Give back the data below exactly, with every line kept the same.

*** Opening INFORMATION PROVIDED ***

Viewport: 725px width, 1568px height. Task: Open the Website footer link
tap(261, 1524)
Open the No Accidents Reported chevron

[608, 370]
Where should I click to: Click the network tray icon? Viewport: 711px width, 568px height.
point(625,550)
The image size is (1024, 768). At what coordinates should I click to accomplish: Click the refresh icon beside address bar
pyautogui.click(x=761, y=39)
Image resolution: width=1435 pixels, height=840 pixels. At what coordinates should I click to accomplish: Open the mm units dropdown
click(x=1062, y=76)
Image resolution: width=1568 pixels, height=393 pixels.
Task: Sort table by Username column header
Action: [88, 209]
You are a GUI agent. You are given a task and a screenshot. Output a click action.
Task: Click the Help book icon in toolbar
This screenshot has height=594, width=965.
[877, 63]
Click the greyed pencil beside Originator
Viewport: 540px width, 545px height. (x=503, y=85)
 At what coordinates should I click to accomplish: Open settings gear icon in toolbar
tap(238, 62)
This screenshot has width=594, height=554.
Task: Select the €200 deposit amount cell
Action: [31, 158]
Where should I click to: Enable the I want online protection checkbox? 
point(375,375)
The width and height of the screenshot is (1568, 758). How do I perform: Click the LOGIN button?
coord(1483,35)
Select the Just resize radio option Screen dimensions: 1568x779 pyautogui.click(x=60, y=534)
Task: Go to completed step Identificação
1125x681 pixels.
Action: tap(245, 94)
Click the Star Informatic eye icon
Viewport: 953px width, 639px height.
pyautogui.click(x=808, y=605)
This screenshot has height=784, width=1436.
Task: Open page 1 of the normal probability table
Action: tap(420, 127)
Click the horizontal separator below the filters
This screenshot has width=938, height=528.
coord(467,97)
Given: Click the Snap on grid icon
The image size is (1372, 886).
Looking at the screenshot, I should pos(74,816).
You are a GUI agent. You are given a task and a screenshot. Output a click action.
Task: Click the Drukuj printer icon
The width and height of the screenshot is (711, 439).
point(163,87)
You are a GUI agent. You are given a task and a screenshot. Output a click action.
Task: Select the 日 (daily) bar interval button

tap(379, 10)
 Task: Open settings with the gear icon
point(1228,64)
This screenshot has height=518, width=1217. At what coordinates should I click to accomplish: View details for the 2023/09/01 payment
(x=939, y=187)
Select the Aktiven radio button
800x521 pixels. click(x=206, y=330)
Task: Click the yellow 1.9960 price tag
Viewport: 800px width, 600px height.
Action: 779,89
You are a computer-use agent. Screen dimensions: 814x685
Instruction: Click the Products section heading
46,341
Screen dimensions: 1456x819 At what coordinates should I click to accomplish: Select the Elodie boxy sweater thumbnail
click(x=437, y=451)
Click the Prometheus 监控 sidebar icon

*** Closing INFORMATION PROVIDED ***

> **OUTPUT FOR THIS TASK**:
Viewport: 725px width, 1568px height. Task: Open the Website footer link
tap(261, 1524)
Open the No Accidents Reported chevron

[608, 370]
Where should I click to: Click the network tray icon? Viewport: 711px width, 568px height.
point(625,550)
The image size is (1024, 768). At what coordinates should I click to accomplish: Click the refresh icon beside address bar
pyautogui.click(x=761, y=39)
Image resolution: width=1435 pixels, height=840 pixels. At what coordinates should I click to accomplish: Open the mm units dropdown
click(x=1062, y=76)
Image resolution: width=1568 pixels, height=393 pixels.
Task: Sort table by Username column header
Action: [88, 209]
You are a GUI agent. You are given a task and a screenshot. Output a click action.
Task: Click the Help book icon in toolbar
This screenshot has height=594, width=965.
[877, 63]
Click the greyed pencil beside Originator
Viewport: 540px width, 545px height. (x=503, y=85)
 At what coordinates should I click to accomplish: Open settings gear icon in toolbar
tap(238, 62)
This screenshot has width=594, height=554.
Task: Select the €200 deposit amount cell
Action: [31, 158]
Where should I click to: Enable the I want online protection checkbox? 
point(375,375)
The width and height of the screenshot is (1568, 758). How do I perform: Click the LOGIN button?
coord(1483,35)
Select the Just resize radio option Screen dimensions: 1568x779 pyautogui.click(x=60, y=534)
Task: Go to completed step Identificação
1125x681 pixels.
Action: tap(245, 94)
Click the Star Informatic eye icon
Viewport: 953px width, 639px height.
pyautogui.click(x=808, y=605)
This screenshot has height=784, width=1436.
Task: Open page 1 of the normal probability table
Action: tap(420, 127)
Click the horizontal separator below the filters
This screenshot has width=938, height=528.
coord(467,97)
Given: Click the Snap on grid icon
The image size is (1372, 886).
Looking at the screenshot, I should pos(74,816).
You are a GUI agent. You are given a task and a screenshot. Output a click action.
Task: Click the Drukuj printer icon
The width and height of the screenshot is (711, 439).
point(163,87)
You are a GUI agent. You are given a task and a screenshot. Output a click action.
Task: Select the 日 (daily) bar interval button

tap(379, 10)
 Task: Open settings with the gear icon
point(1228,64)
This screenshot has height=518, width=1217. At what coordinates should I click to accomplish: View details for the 2023/09/01 payment
(x=939, y=187)
Select the Aktiven radio button
800x521 pixels. click(x=206, y=330)
Task: Click the yellow 1.9960 price tag
Viewport: 800px width, 600px height.
Action: 779,89
You are a computer-use agent. Screen dimensions: 814x685
Instruction: Click the Products section heading
46,341
Screen dimensions: 1456x819 At what coordinates should I click to accomplish: Select the Elodie boxy sweater thumbnail
click(x=437, y=451)
Click the Prometheus 监控 sidebar icon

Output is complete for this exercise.